### [GIVEN TASK]
Reproduce the data that follows line for line, with no changes.

-- START OF ENTRIES SUPPLIED --

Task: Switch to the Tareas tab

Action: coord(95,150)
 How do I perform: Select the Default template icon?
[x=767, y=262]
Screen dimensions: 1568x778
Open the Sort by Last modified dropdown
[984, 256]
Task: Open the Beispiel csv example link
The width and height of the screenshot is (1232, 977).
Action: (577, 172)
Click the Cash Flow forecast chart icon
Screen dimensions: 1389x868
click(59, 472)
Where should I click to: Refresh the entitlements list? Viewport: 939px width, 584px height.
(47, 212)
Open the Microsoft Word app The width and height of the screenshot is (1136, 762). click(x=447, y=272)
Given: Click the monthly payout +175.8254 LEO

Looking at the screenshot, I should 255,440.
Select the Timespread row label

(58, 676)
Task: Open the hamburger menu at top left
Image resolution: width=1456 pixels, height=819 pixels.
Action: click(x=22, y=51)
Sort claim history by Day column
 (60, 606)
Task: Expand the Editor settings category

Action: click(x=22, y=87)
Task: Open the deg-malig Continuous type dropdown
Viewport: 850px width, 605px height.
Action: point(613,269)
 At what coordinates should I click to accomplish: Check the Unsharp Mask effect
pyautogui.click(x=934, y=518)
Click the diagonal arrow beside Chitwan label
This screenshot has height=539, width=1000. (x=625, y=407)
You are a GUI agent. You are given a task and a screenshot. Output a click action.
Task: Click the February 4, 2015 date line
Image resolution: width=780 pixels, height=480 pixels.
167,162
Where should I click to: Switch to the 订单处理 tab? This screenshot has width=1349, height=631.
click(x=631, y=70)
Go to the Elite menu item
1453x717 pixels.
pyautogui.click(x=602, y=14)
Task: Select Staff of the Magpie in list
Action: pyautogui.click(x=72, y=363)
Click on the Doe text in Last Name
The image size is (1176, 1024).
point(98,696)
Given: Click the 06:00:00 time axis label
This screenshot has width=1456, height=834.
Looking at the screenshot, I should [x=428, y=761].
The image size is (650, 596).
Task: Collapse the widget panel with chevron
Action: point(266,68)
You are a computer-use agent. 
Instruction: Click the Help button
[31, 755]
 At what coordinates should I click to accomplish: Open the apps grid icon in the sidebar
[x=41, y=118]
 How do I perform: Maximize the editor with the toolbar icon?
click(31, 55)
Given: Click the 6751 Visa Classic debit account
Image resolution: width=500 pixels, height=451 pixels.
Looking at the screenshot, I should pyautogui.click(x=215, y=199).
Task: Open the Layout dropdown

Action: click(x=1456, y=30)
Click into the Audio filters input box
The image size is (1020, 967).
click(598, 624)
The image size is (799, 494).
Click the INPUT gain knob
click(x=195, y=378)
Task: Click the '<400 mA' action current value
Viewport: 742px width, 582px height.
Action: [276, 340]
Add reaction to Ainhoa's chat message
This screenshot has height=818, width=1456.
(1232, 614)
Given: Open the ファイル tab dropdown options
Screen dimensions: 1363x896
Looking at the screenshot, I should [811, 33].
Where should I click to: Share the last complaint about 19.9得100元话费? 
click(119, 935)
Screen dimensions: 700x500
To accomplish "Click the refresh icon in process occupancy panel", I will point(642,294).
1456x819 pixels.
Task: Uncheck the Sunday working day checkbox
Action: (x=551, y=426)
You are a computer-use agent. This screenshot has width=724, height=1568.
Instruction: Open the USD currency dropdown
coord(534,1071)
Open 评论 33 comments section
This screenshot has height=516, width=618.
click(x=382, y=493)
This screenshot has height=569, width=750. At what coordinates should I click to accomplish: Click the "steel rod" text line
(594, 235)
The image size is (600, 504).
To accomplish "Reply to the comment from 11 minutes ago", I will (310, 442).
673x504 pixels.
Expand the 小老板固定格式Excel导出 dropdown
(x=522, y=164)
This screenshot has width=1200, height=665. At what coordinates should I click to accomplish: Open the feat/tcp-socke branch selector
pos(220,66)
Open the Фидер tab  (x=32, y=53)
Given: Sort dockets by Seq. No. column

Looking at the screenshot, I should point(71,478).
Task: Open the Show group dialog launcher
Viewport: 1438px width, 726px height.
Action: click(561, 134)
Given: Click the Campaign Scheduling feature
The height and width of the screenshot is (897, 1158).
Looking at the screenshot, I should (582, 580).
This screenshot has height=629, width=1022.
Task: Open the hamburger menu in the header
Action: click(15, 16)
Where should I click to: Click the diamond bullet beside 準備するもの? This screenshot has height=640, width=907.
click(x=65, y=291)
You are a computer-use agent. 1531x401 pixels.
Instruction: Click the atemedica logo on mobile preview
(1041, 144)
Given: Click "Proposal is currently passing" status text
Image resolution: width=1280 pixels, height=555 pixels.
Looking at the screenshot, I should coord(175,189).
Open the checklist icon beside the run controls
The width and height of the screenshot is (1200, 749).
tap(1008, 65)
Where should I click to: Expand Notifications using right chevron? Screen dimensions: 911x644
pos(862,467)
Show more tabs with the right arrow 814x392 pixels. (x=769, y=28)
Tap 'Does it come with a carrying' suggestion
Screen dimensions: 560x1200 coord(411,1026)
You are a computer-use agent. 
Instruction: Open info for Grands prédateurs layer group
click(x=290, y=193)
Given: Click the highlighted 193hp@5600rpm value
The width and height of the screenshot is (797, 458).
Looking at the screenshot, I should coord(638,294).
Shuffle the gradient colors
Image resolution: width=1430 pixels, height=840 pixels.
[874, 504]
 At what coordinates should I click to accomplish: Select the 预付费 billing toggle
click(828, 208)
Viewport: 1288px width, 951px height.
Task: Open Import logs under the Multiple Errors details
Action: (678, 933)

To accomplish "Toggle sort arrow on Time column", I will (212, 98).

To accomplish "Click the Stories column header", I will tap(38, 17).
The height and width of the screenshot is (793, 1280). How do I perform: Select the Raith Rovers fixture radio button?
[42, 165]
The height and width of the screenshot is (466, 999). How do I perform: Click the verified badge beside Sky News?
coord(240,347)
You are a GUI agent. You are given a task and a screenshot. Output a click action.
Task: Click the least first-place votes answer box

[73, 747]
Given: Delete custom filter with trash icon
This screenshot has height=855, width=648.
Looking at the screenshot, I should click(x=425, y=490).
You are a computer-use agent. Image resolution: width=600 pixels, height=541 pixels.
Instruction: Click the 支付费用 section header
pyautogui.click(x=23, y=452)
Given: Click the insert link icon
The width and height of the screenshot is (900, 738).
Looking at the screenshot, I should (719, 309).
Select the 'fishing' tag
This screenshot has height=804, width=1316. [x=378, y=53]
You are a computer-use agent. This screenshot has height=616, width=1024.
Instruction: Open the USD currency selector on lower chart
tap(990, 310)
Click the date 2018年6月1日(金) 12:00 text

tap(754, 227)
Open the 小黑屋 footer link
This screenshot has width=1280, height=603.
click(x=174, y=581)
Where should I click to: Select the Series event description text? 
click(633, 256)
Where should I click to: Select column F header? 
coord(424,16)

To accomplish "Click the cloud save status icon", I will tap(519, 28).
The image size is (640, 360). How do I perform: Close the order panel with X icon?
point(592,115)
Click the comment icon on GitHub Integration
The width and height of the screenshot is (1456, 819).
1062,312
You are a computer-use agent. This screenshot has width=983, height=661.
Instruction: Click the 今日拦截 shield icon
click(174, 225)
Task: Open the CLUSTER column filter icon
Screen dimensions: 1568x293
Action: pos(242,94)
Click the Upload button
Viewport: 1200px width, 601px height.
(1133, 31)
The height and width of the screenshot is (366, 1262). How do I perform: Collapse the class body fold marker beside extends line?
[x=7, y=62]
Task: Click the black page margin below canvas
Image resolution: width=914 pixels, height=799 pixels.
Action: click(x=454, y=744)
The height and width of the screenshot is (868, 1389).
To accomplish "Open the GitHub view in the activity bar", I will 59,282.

-- END OF ENTRIES SUPPLIED --

### [WRITTEN RESPONSE]
Task: Switch to the Tareas tab

Action: coord(95,150)
 How do I perform: Select the Default template icon?
[x=767, y=262]
Screen dimensions: 1568x778
Open the Sort by Last modified dropdown
[984, 256]
Task: Open the Beispiel csv example link
The width and height of the screenshot is (1232, 977).
Action: (577, 172)
Click the Cash Flow forecast chart icon
Screen dimensions: 1389x868
click(59, 472)
Where should I click to: Refresh the entitlements list? Viewport: 939px width, 584px height.
(47, 212)
Open the Microsoft Word app The width and height of the screenshot is (1136, 762). click(x=447, y=272)
Given: Click the monthly payout +175.8254 LEO

Looking at the screenshot, I should 255,440.
Select the Timespread row label

(58, 676)
Task: Open the hamburger menu at top left
Image resolution: width=1456 pixels, height=819 pixels.
Action: click(x=22, y=51)
Sort claim history by Day column
 (60, 606)
Task: Expand the Editor settings category

Action: click(x=22, y=87)
Task: Open the deg-malig Continuous type dropdown
Viewport: 850px width, 605px height.
Action: point(613,269)
 At what coordinates should I click to accomplish: Check the Unsharp Mask effect
pyautogui.click(x=934, y=518)
Click the diagonal arrow beside Chitwan label
This screenshot has height=539, width=1000. (x=625, y=407)
You are a GUI agent. You are given a task and a screenshot. Output a click action.
Task: Click the February 4, 2015 date line
Image resolution: width=780 pixels, height=480 pixels.
167,162
Where should I click to: Switch to the 订单处理 tab? This screenshot has width=1349, height=631.
click(x=631, y=70)
Go to the Elite menu item
1453x717 pixels.
pyautogui.click(x=602, y=14)
Task: Select Staff of the Magpie in list
Action: pyautogui.click(x=72, y=363)
Click on the Doe text in Last Name
The image size is (1176, 1024).
point(98,696)
Given: Click the 06:00:00 time axis label
This screenshot has width=1456, height=834.
Looking at the screenshot, I should [x=428, y=761].
The image size is (650, 596).
Task: Collapse the widget panel with chevron
Action: point(266,68)
You are a computer-use agent. 
Instruction: Click the Help button
[31, 755]
 At what coordinates should I click to accomplish: Open the apps grid icon in the sidebar
[x=41, y=118]
 How do I perform: Maximize the editor with the toolbar icon?
click(31, 55)
Given: Click the 6751 Visa Classic debit account
Image resolution: width=500 pixels, height=451 pixels.
Looking at the screenshot, I should pyautogui.click(x=215, y=199).
Task: Open the Layout dropdown

Action: click(x=1456, y=30)
Click into the Audio filters input box
The image size is (1020, 967).
click(598, 624)
The image size is (799, 494).
Click the INPUT gain knob
click(x=195, y=378)
Task: Click the '<400 mA' action current value
Viewport: 742px width, 582px height.
Action: [276, 340]
Add reaction to Ainhoa's chat message
This screenshot has height=818, width=1456.
(1232, 614)
Given: Open the ファイル tab dropdown options
Screen dimensions: 1363x896
Looking at the screenshot, I should [811, 33].
Where should I click to: Share the last complaint about 19.9得100元话费? 
click(119, 935)
Screen dimensions: 700x500
To accomplish "Click the refresh icon in process occupancy panel", I will point(642,294).
1456x819 pixels.
Task: Uncheck the Sunday working day checkbox
Action: (x=551, y=426)
You are a computer-use agent. This screenshot has width=724, height=1568.
Instruction: Open the USD currency dropdown
coord(534,1071)
Open 评论 33 comments section
This screenshot has height=516, width=618.
click(x=382, y=493)
This screenshot has height=569, width=750. At what coordinates should I click to accomplish: Click the "steel rod" text line
(594, 235)
The image size is (600, 504).
To accomplish "Reply to the comment from 11 minutes ago", I will (310, 442).
673x504 pixels.
Expand the 小老板固定格式Excel导出 dropdown
(x=522, y=164)
This screenshot has width=1200, height=665. At what coordinates should I click to accomplish: Open the feat/tcp-socke branch selector
pos(220,66)
Open the Фидер tab  (x=32, y=53)
Given: Sort dockets by Seq. No. column

Looking at the screenshot, I should point(71,478).
Task: Open the Show group dialog launcher
Viewport: 1438px width, 726px height.
Action: click(561, 134)
Given: Click the Campaign Scheduling feature
The height and width of the screenshot is (897, 1158).
Looking at the screenshot, I should (582, 580).
This screenshot has height=629, width=1022.
Task: Open the hamburger menu in the header
Action: click(15, 16)
Where should I click to: Click the diamond bullet beside 準備するもの? This screenshot has height=640, width=907.
click(x=65, y=291)
You are a computer-use agent. 1531x401 pixels.
Instruction: Click the atemedica logo on mobile preview
(1041, 144)
Given: Click "Proposal is currently passing" status text
Image resolution: width=1280 pixels, height=555 pixels.
Looking at the screenshot, I should coord(175,189).
Open the checklist icon beside the run controls
The width and height of the screenshot is (1200, 749).
tap(1008, 65)
Where should I click to: Expand Notifications using right chevron? Screen dimensions: 911x644
pos(862,467)
Show more tabs with the right arrow 814x392 pixels. (x=769, y=28)
Tap 'Does it come with a carrying' suggestion
Screen dimensions: 560x1200 coord(411,1026)
You are a computer-use agent. 
Instruction: Open info for Grands prédateurs layer group
click(x=290, y=193)
Given: Click the highlighted 193hp@5600rpm value
The width and height of the screenshot is (797, 458).
Looking at the screenshot, I should coord(638,294).
Shuffle the gradient colors
Image resolution: width=1430 pixels, height=840 pixels.
[874, 504]
 At what coordinates should I click to accomplish: Select the 预付费 billing toggle
click(828, 208)
Viewport: 1288px width, 951px height.
Task: Open Import logs under the Multiple Errors details
Action: (678, 933)

To accomplish "Toggle sort arrow on Time column", I will (212, 98).

To accomplish "Click the Stories column header", I will tap(38, 17).
The height and width of the screenshot is (793, 1280). How do I perform: Select the Raith Rovers fixture radio button?
[42, 165]
The height and width of the screenshot is (466, 999). How do I perform: Click the verified badge beside Sky News?
coord(240,347)
You are a GUI agent. You are given a task and a screenshot. Output a click action.
Task: Click the least first-place votes answer box

[73, 747]
Given: Delete custom filter with trash icon
This screenshot has height=855, width=648.
Looking at the screenshot, I should click(x=425, y=490).
You are a computer-use agent. Image resolution: width=600 pixels, height=541 pixels.
Instruction: Click the 支付费用 section header
pyautogui.click(x=23, y=452)
Given: Click the insert link icon
The width and height of the screenshot is (900, 738).
Looking at the screenshot, I should (719, 309).
Select the 'fishing' tag
This screenshot has height=804, width=1316. [x=378, y=53]
You are a computer-use agent. This screenshot has height=616, width=1024.
Instruction: Open the USD currency selector on lower chart
tap(990, 310)
Click the date 2018年6月1日(金) 12:00 text

tap(754, 227)
Open the 小黑屋 footer link
This screenshot has width=1280, height=603.
click(x=174, y=581)
Where should I click to: Select the Series event description text? 
click(633, 256)
Where should I click to: Select column F header? 
coord(424,16)

To accomplish "Click the cloud save status icon", I will tap(519, 28).
The image size is (640, 360). How do I perform: Close the order panel with X icon?
point(592,115)
Click the comment icon on GitHub Integration
The width and height of the screenshot is (1456, 819).
1062,312
You are a computer-use agent. This screenshot has width=983, height=661.
Instruction: Click the 今日拦截 shield icon
click(174, 225)
Task: Open the CLUSTER column filter icon
Screen dimensions: 1568x293
Action: pos(242,94)
Click the Upload button
Viewport: 1200px width, 601px height.
(1133, 31)
The height and width of the screenshot is (366, 1262). How do I perform: Collapse the class body fold marker beside extends line?
[x=7, y=62]
Task: Click the black page margin below canvas
Image resolution: width=914 pixels, height=799 pixels.
Action: click(x=454, y=744)
The height and width of the screenshot is (868, 1389).
To accomplish "Open the GitHub view in the activity bar", I will 59,282.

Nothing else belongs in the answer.